## begin Dataset records

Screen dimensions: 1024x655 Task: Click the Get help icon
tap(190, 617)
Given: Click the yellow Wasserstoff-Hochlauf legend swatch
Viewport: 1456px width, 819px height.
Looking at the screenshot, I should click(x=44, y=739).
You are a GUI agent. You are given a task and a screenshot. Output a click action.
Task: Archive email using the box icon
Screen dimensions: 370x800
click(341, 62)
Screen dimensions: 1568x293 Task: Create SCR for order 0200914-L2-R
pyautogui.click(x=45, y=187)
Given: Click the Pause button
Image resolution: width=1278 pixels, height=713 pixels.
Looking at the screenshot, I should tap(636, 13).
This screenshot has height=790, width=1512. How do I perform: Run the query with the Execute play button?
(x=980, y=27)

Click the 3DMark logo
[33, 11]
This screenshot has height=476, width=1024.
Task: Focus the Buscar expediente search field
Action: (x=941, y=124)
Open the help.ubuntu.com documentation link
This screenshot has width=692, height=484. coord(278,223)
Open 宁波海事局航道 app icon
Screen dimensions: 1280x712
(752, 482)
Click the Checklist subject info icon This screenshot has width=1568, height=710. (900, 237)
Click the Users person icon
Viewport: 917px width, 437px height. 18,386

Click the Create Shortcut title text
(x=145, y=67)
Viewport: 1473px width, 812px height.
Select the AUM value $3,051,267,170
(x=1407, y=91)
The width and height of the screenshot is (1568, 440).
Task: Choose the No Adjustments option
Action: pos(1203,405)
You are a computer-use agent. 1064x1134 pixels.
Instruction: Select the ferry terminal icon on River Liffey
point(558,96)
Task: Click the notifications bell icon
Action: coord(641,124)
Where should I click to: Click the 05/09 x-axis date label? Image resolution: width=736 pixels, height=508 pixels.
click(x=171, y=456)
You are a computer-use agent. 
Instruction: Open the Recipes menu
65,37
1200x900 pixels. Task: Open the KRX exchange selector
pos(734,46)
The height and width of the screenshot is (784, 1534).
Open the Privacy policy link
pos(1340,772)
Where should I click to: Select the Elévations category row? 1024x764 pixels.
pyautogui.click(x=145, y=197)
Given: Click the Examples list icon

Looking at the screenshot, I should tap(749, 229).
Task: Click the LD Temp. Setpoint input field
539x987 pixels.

## end Dataset records

### Do this
Swap each "Instruction" in the lines above for "Command" and write out all the lines again with nothing else changed.

### Final result
Screen dimensions: 1024x655 Task: Click the Get help icon
tap(190, 617)
Given: Click the yellow Wasserstoff-Hochlauf legend swatch
Viewport: 1456px width, 819px height.
Looking at the screenshot, I should click(x=44, y=739).
You are a GUI agent. You are given a task and a screenshot. Output a click action.
Task: Archive email using the box icon
Screen dimensions: 370x800
click(341, 62)
Screen dimensions: 1568x293 Task: Create SCR for order 0200914-L2-R
pyautogui.click(x=45, y=187)
Given: Click the Pause button
Image resolution: width=1278 pixels, height=713 pixels.
Looking at the screenshot, I should tap(636, 13).
This screenshot has height=790, width=1512. How do I perform: Run the query with the Execute play button?
(x=980, y=27)

Click the 3DMark logo
[33, 11]
This screenshot has height=476, width=1024.
Task: Focus the Buscar expediente search field
Action: (x=941, y=124)
Open the help.ubuntu.com documentation link
This screenshot has width=692, height=484. coord(278,223)
Open 宁波海事局航道 app icon
Screen dimensions: 1280x712
(752, 482)
Click the Checklist subject info icon This screenshot has width=1568, height=710. (900, 237)
Click the Users person icon
Viewport: 917px width, 437px height. 18,386

Click the Create Shortcut title text
(x=145, y=67)
Viewport: 1473px width, 812px height.
Select the AUM value $3,051,267,170
(x=1407, y=91)
The width and height of the screenshot is (1568, 440).
Task: Choose the No Adjustments option
Action: pos(1203,405)
You are a computer-use agent. 1064x1134 pixels.
Command: Select the ferry terminal icon on River Liffey
point(558,96)
Task: Click the notifications bell icon
Action: coord(641,124)
Where should I click to: Click the 05/09 x-axis date label? Image resolution: width=736 pixels, height=508 pixels.
click(x=171, y=456)
You are a computer-use agent. 
Command: Open the Recipes menu
65,37
1200x900 pixels. Task: Open the KRX exchange selector
pos(734,46)
The height and width of the screenshot is (784, 1534).
Open the Privacy policy link
pos(1340,772)
Where should I click to: Select the Elévations category row? 1024x764 pixels.
pyautogui.click(x=145, y=197)
Given: Click the Examples list icon

Looking at the screenshot, I should tap(749, 229).
Task: Click the LD Temp. Setpoint input field
539x987 pixels.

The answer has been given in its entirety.